Coragem, aprendizado e sonhos marcam os jovens goleiros que crescem no Grande ABC

Em Santo André, crianças que treinam na escolinha do Flamengo, compartilham os desafios da posição

No futebol, há quem brilhe fazendo gols, mas também existem aqueles que preferem impedir que eles aconteçam. Celebrado no dia 26 de abril, o Dia do Goleiro é uma data dedicada a valorizar uma posição muitas vezes ingrata, mas essencial dentro das quatro linhas. Na Escola de Futebol do Flamengo, sediada no Jardim Cristiane, em Santo André, jovens atletas já entendem, desde cedo, o peso de vestir luvas.

Inspirados por grandes nomes da posição, como Manuel Neuer, Alisson, Weverton, Agustín Rossi, Cássio, Jan Oblak, Thibaut Courtois, Rogério Ceni e Ederson, entre tantos outros, os alunos mostram que, mesmo ainda no início da trajetória no esporte, já carregam grandes sonhos e aprendizados debaixo das traves.

Entre eles está Gabriel Cristiano de Almeida Paula, 12 anos, que destaca sua evolução com os treinos. “Antes eu era bem ruim, agora estou treinando bastante e sinto que estou melhorando muito”, disse.

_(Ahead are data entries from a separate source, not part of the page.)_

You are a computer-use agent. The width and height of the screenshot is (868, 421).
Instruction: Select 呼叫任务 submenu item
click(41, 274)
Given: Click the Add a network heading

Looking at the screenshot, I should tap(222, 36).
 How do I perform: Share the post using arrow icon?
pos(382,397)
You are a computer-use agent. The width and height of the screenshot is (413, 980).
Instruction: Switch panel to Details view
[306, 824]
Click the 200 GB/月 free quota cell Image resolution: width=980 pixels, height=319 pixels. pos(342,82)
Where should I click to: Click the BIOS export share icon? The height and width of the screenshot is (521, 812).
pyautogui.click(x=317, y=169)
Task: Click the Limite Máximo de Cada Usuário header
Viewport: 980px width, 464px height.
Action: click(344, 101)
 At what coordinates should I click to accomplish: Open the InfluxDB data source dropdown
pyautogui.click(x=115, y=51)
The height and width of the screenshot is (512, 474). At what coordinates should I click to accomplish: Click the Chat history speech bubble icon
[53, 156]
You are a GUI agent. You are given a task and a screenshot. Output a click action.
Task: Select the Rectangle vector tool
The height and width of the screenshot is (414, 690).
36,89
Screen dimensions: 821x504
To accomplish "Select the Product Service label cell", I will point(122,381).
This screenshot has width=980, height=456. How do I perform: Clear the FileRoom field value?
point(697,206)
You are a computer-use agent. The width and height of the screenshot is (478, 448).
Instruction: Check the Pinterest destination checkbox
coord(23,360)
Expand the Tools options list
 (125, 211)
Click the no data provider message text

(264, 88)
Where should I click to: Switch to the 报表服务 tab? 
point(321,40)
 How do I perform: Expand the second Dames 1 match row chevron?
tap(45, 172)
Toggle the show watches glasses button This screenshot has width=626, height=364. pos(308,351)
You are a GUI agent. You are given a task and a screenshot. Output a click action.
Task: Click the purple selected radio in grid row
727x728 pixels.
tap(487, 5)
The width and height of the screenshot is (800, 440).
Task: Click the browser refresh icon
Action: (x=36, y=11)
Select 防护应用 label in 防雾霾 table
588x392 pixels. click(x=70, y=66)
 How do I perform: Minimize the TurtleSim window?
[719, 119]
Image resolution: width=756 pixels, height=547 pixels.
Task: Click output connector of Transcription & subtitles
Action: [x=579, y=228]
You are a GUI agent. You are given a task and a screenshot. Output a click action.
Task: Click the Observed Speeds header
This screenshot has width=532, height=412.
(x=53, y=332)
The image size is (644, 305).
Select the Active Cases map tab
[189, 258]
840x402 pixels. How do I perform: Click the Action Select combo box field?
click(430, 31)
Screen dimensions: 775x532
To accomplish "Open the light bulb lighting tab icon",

Diogo Torres Morgado Cassaro, 13, chama atenção para a intensidade do jogo. “Defender o gol é uma adrenalina a mais no campo”, comentou.

Já Felipe Oliveira Vera, 13, relata os desafios constantes que a função exige diariamente. “Às vezes podemos estar ganhando de cinco a zero, mas qualquer lance pode mudar todo o rumo. Várias coisas podem acontecer”, afirmou.

Entre os mais novos, está Bryan Miguel Alves, 9, mostrando que a pressão também faz parte do processo. “Ser cobrado é bem difícil. Eu fico triste com meus erros, mas tento de novo”, disse.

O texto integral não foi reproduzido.